- [Objet de la tâche] Prolongez, s'il vous plaît, l'article ci-dessous sur les stablecoins non adossés au dollar, en partant de sa dernière phrase.

- [Texte de l'exercice]
————————
Lors d’un entretien accordé à Cointelegraph pendant la conférence Token2049, Dea Markova a indiqué que des pays hors des États-Unis, notamment Singapour, manifestent un intérêt croissant pour les stablecoins non adossés au dollar, malgré leur faible liquidité actuelle.

Dans une interview exclusive, Markova a décrit la rivalité avec les stablecoins adossés au dollar comme « une affaire de souveraineté ». Elle a comparé cette dynamique aux tensions passées entre certains États et les géants du paiement américain comme Visa et Mastercard. « On observe aujourd’hui le même phénomène avec les stablecoins — à une échelle encore réduite — mais ils s’imposent clairement comme un nouveau terrain d’enjeux souverains », a-t-elle souligné.

Selon elle, les stablecoins adossés au dollar et présents dans l’Union européenne rencontrent déjà de nombreuses difficultés, notamment face aux banques centrales. « Même lorsqu’ils sont conformes et réglementés, ils subissent un rejet constant », précise Markova.

Dea Markova au Token2049. Source: Cointelegraph

La Banque centrale européenne (BCE) intensifie la pression pour accélérer le développement de l’euro numérique. Elle justifie cette urgence par les risques systémiques que pourraient poser les stablecoins adossés au dollar dans la zone euro.

Le 29 avril, la Banque d’Italie a publié un rapport signalant que la dépendance des stablecoins en dollars aux bons du Trésor américain pourrait accentuer les vulnérabilités systémiques.

Aujourd’hui, le marché des stablecoins reste largement dominé par ceux indexés sur le dollar, notamment l’USDT (USDT) de Tether et l’USDC (USDC) de Circle. Selon DefiLlama, ces deux actifs représentent à eux seuls 210,9 milliards de dollars, soit 87,2 % de la capitalisation totale de 241,8 milliards. Les dix premiers stablecoins du marché sont tous adossés au dollar.
————————
- [Enregistrements listés]

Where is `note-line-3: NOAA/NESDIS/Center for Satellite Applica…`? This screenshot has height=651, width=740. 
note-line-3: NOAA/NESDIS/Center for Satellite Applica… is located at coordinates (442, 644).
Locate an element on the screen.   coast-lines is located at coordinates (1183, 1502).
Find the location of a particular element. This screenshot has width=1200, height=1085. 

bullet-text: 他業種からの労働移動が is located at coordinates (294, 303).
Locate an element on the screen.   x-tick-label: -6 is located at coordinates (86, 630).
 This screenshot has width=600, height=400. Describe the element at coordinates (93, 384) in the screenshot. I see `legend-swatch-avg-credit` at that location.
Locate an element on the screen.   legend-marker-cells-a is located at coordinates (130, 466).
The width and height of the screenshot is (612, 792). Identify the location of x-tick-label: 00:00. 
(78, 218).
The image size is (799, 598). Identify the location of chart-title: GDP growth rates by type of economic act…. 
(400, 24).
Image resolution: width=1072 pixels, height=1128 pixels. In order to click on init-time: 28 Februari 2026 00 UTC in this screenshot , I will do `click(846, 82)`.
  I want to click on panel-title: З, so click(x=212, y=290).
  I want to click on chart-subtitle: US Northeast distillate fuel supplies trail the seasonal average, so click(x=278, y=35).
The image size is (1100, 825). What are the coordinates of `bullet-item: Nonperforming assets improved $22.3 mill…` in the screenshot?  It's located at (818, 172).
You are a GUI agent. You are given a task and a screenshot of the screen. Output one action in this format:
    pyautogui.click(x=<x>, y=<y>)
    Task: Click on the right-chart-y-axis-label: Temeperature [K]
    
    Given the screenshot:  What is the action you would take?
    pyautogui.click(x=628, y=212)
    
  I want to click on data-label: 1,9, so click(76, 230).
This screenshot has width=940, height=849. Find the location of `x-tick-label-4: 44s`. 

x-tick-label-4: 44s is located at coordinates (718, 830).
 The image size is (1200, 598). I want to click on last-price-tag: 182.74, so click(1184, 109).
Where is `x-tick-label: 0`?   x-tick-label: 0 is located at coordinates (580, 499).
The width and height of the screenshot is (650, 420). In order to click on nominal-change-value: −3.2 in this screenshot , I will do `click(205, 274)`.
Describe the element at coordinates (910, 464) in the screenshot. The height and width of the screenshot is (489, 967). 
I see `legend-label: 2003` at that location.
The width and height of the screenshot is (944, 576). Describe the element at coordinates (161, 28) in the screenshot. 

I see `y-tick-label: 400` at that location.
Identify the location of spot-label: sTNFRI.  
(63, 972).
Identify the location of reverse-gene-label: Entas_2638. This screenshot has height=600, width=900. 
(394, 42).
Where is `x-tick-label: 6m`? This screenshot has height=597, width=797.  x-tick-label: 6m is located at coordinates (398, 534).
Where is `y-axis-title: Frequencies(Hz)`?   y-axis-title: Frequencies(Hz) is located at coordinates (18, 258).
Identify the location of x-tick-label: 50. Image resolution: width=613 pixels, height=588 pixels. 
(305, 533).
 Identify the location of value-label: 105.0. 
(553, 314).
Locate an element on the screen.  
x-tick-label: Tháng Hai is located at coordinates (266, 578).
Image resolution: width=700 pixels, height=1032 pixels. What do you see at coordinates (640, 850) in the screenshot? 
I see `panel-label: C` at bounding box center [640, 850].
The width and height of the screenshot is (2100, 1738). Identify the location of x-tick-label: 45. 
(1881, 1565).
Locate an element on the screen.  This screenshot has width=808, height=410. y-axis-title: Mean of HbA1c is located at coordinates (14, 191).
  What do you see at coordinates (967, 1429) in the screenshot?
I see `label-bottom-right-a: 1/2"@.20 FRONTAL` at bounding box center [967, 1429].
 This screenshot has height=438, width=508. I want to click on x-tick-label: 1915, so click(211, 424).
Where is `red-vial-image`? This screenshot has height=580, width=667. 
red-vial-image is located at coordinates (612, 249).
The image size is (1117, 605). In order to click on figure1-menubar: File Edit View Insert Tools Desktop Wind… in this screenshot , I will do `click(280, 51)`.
————————
- [Réponse]
Top 10 des stablecoins par capitalisation boursière. Source: DefiLlama

Pour Markova, la situation actuelle rappelle les confrontations passées entre certains gouvernements et les grands réseaux de paiement américains. « On retrouve une dynamique similaire avec les stablecoins. Pour l’instant, l’échelle est moindre, mais ce sujet devient central en matière de souveraineté », insiste-t-elle.

Les Émirats en avance sur la régulation

Markova affirme aussi que les Émirats arabes unis font preuve d’une grande avance en matière de régulation des stablecoins. Elle cite l’exemple d’Abu Dhabi, où les émetteurs de stablecoins ne sont pas obligés d’être enregistrés ni domiciliés localement — contrairement au cadre réglementaire européen.

Selon elle, la stratégie d’Abu Dhabi repose sur l’évaluation indépendante des stablecoins internationaux pour déterminer s’ils peuvent être proposés sur les exchanges locaux. « [...] C’est une approche beaucoup plus pragmatique, qui permet aux entreprises locales de profiter de la liquidité mondiale et des solutions de paiement existantes. »

En décembre 2024, l’USDT a été reconnu comme un actif virtuel autorisé à Abu Dhabi. Le 29 avril, Circle a reçu à son tour l’approbation pour l’USDC. Parallèlement, plusieurs institutions locales collaborent pour lancer un stablecoin réglementé adossé au dirham.